▸ What you should do
Filter the material below down to the lines containing the word "screenshot".

————————

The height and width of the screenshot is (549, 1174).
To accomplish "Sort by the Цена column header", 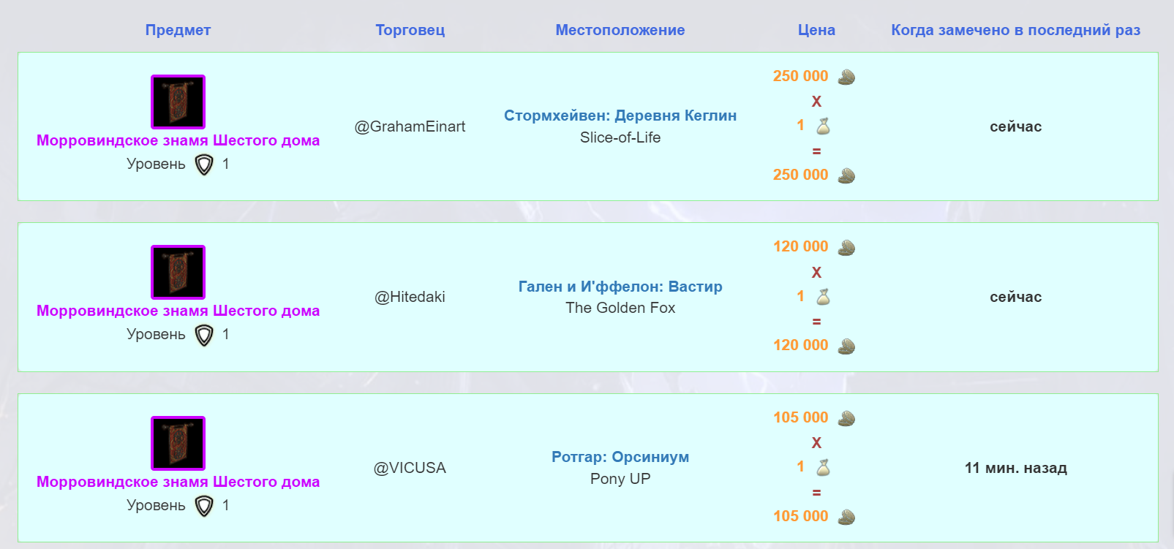I will [x=816, y=30].
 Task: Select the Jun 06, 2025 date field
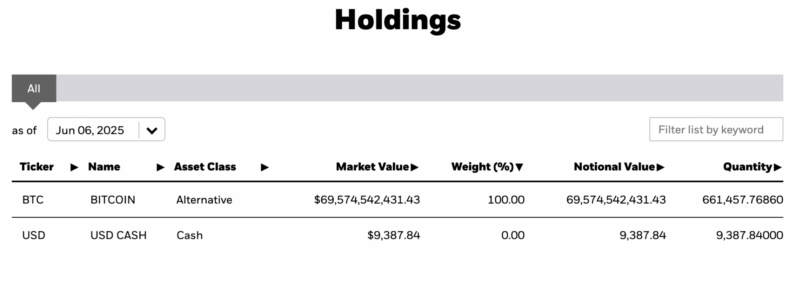[x=106, y=129]
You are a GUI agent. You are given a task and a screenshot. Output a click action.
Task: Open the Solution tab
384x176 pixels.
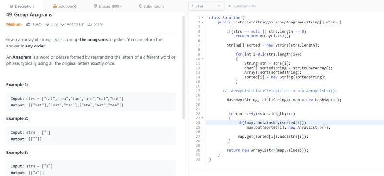click(65, 6)
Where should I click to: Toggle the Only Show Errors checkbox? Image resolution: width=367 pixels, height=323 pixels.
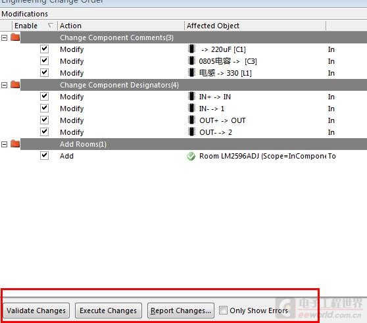click(x=223, y=311)
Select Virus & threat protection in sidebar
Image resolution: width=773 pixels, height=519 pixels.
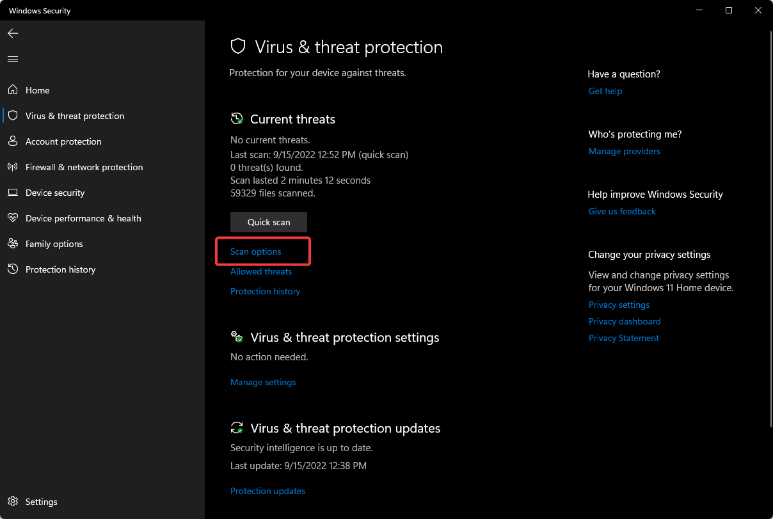pos(75,116)
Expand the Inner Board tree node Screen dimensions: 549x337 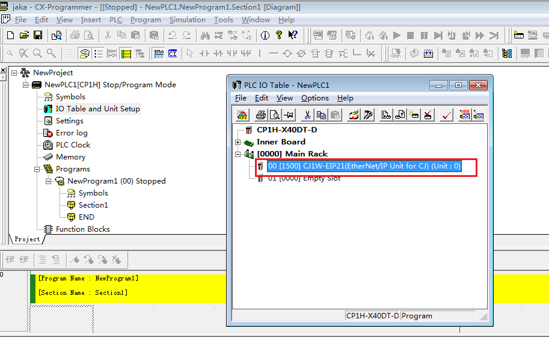pos(238,143)
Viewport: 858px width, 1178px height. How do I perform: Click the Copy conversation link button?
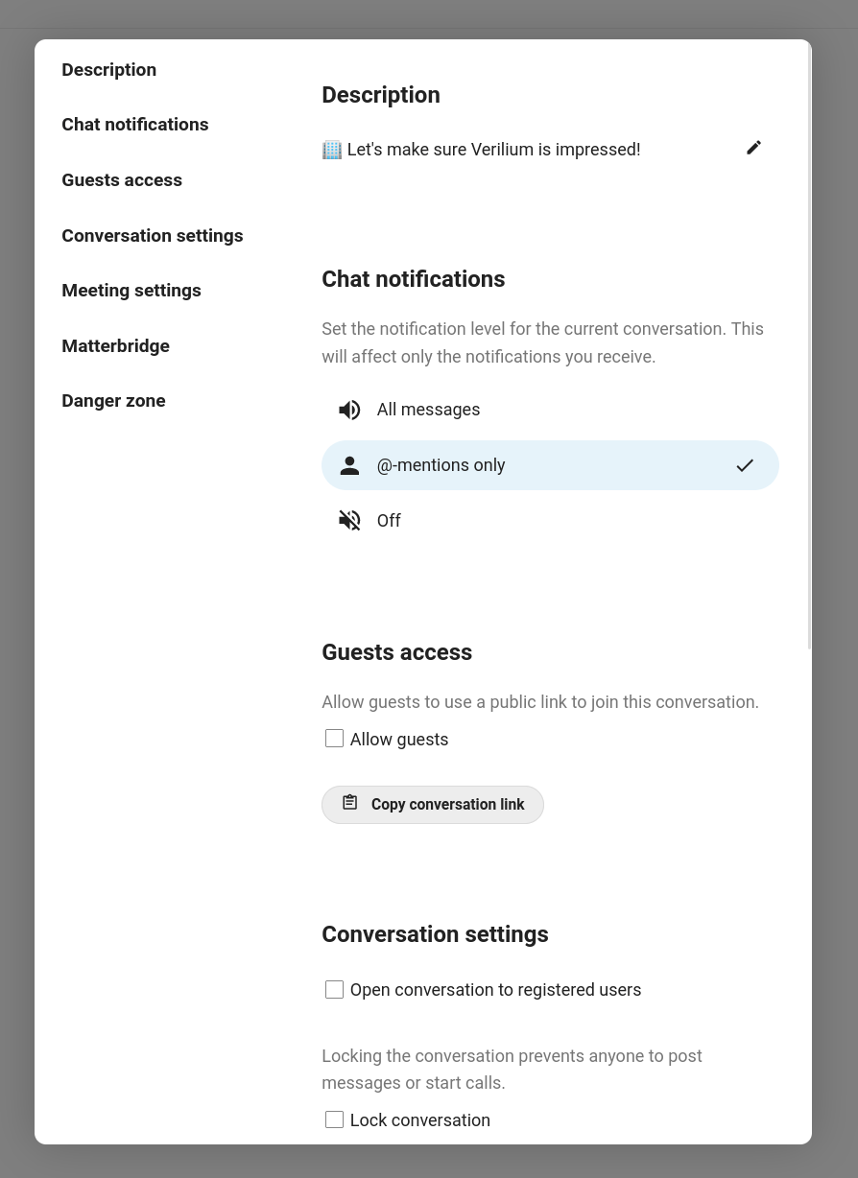(433, 805)
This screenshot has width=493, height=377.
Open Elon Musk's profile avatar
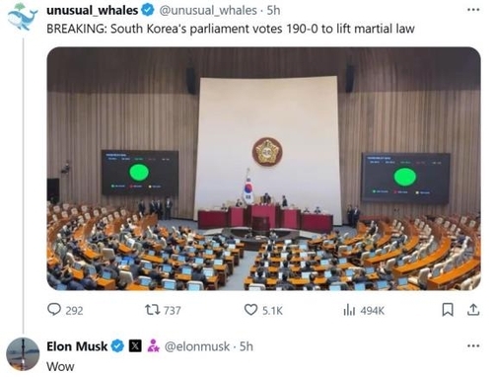coord(23,353)
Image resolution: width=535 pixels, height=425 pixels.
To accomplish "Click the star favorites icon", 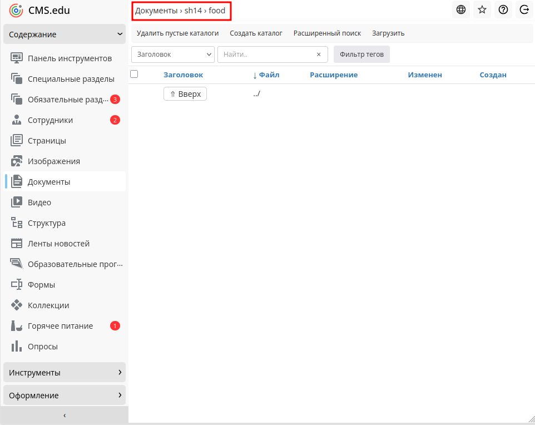I will 482,9.
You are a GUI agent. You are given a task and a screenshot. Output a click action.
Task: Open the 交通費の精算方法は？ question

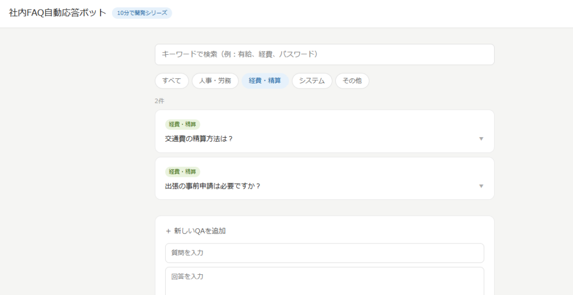coord(199,139)
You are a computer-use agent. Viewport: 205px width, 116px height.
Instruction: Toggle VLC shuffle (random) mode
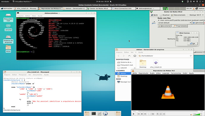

————————

▸ Solution to this task
The height and width of the screenshot is (549, 1174).
You are a GUI agent. You are given a task and a screenshot. Output a click action.
This screenshot has width=493, height=377.
You are a GUI agent. You are given a task and a screenshot. Output a click action.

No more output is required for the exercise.